Des Weiteren zielte sie darauf ab, die Verbindung dessen mit den Bewusstheitserscheinungen, die sich in der zweiten Hälfte des zwanzigsten Jahrhunderts formten, und den damit einhergehenden Wellen religiöser Bewusstheit in den Achtzigern zu behandeln. Obwohl die Frau in der bahrainischen Gesellschaft im öffentlichen Leben viele Positionen einnahm, behandelten alle Romane weiterhin meistens den Zustand der Unterdrückung und den kontinuierlichen Kampf der Frau, ihre Rechte (vom Mann) zu erlangen. Laut Dr. Fahd Hussein zeigten sie sie meistens als unterdrückte Frau, die ein Opfer der patriarchalischen Herrschaft und der (veralteten) gesellschaftlichen Bräuche sei. Selten erscheint sie aber auch als rebellische Revolutionärin oder als zufrieden und unterwürfig (und als Frau, die sich ihrem Schicksal ergeben hat) oder vielleicht als Frau, die sich mit ihrer Situation abgefunden hat, auch wenn andere dies nachteilig für ihre Rechte erachteten.
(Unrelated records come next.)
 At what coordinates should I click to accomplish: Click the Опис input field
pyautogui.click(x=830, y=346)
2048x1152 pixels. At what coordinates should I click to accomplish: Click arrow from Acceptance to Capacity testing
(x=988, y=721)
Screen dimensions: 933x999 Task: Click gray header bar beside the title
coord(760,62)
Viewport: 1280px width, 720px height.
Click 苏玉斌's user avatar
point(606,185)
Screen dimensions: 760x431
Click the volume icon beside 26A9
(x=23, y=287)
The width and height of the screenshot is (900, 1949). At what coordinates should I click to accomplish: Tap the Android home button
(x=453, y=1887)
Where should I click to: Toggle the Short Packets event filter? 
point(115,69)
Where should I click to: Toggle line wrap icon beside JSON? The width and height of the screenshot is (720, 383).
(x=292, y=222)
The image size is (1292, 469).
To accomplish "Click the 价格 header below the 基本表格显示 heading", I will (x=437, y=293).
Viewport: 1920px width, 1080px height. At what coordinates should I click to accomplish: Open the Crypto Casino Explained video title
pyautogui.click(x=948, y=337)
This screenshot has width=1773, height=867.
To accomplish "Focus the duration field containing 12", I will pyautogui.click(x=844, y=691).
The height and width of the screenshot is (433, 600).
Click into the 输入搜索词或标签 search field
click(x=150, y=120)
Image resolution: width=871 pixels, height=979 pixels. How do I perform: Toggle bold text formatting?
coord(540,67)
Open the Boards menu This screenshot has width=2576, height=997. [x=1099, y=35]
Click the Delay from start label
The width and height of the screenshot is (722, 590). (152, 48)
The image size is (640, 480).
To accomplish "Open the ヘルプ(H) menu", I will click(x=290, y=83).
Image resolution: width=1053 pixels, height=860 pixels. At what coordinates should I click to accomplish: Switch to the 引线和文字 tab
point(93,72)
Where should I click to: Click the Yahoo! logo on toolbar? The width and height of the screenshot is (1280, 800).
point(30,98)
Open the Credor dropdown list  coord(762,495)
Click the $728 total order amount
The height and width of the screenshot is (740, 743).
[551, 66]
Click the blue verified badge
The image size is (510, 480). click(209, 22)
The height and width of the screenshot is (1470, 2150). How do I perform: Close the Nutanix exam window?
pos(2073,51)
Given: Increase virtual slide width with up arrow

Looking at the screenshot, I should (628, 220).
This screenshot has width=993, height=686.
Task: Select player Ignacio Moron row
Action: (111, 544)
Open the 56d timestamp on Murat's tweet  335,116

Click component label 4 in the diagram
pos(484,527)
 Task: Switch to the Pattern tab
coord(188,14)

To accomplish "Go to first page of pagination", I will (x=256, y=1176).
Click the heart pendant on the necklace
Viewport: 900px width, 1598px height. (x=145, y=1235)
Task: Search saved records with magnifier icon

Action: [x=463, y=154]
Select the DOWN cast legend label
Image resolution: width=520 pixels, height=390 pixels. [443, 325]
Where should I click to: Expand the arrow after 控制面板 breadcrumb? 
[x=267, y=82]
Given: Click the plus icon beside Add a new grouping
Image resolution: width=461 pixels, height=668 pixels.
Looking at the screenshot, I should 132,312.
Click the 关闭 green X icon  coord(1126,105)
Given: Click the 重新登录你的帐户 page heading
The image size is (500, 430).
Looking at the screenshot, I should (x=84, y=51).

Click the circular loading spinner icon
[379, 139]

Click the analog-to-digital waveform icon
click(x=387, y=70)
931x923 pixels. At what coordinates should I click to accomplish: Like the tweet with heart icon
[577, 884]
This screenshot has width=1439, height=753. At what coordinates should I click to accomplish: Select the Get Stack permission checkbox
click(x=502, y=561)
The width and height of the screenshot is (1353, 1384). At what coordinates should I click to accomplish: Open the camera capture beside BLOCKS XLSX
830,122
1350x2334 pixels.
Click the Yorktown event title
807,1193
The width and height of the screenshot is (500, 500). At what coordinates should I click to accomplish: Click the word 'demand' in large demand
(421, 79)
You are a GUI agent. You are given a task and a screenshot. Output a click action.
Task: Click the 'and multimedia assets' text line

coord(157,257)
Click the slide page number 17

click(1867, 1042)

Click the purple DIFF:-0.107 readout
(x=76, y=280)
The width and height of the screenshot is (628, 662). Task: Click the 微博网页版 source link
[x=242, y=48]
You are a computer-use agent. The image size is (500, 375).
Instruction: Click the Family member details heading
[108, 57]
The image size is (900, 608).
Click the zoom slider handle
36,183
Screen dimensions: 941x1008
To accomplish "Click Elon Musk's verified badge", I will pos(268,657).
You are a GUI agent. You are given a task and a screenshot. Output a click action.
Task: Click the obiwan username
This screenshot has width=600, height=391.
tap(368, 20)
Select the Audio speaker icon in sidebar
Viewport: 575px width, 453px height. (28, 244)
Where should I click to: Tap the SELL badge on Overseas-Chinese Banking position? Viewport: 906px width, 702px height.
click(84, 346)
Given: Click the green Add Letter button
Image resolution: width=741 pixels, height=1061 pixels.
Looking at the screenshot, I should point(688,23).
Das Bild der unterdrückten Frau
Die Autorin Laila as-Sayyid fasst für uns anhand ihres Romans ”Die Frauen des Genusses” von Munira Sawar einige Arten der Unterdrückung zusammen, die die Hauptcharaktere des Romans erleiden. Diese Hauptcharaktere sind Zahra, Mahdia, Badriya und Amal. Jede von ihnen hat eine Geschichte, die diese Unterdrückung illustriert2. Diese lässt sich in einer Anzahl von Situationen erkennen, darunter: Die Unterdrückung Zahras durch ihren Ehemann, der sie schlägt und beleidigt. Kaum betretet sie die Wohnung, da überrascht er sie schon mit seiner Hand und schlägt sie auf ihre Schläfe. Dies genügt ihm aber nicht, denn er zieht sie hierauf an ihrem Schleier, wirft sie auf das Sofa und wütet mit seiner lauten Stimme: ”Prostituierte sind die einzigen, die sich nachts mit fremden Männern auf der Straße unterhalten und lachen. Ich habe erst heute erfahren, dass ich mit einer Prostituierten verheiratet bin3.” Eine weitere Stelle ist: ”Da ist der Schrei der Ehefrau von Nasser an-Nayim, begleitet von einem starken Weinen und gefolgt von Schluchzen und starkem Röcheln. Sie durchquert schnell die Straße, da ist auch das Klackern ihres Holzschuhs, das Weinen ihrer Kinder, die hinter ihr hergehen, und die Stimme einiger Frauen, die versuchen sie zu beruhigen. Einige von ihnen finden die Gelegenheit die Männer für ihre Taten zu beschimpfen. Nach kurzer Zeit folgt ihr ihr Ehemann, üblicherweise mit dem Stock für seinen Esel. Es bricht Geschrei aus, eine Stimme mit starken Schreien ist zu hören. Geschrei und Tumult bricht auch seitens einiger Personen aus, die den Streit schlichten wollen. Nun tut er genau das, was er immer tut, er hält sie an ihren Haaren, wirft sie zu Boden, hebt sie wieder auf und schleift sie nach Hause, vor dem Weinen der Kinder und der Missbilligung der Leute aus dem Viertel, die versuchen ihn davon abzuhalten sie zu schlagen4”.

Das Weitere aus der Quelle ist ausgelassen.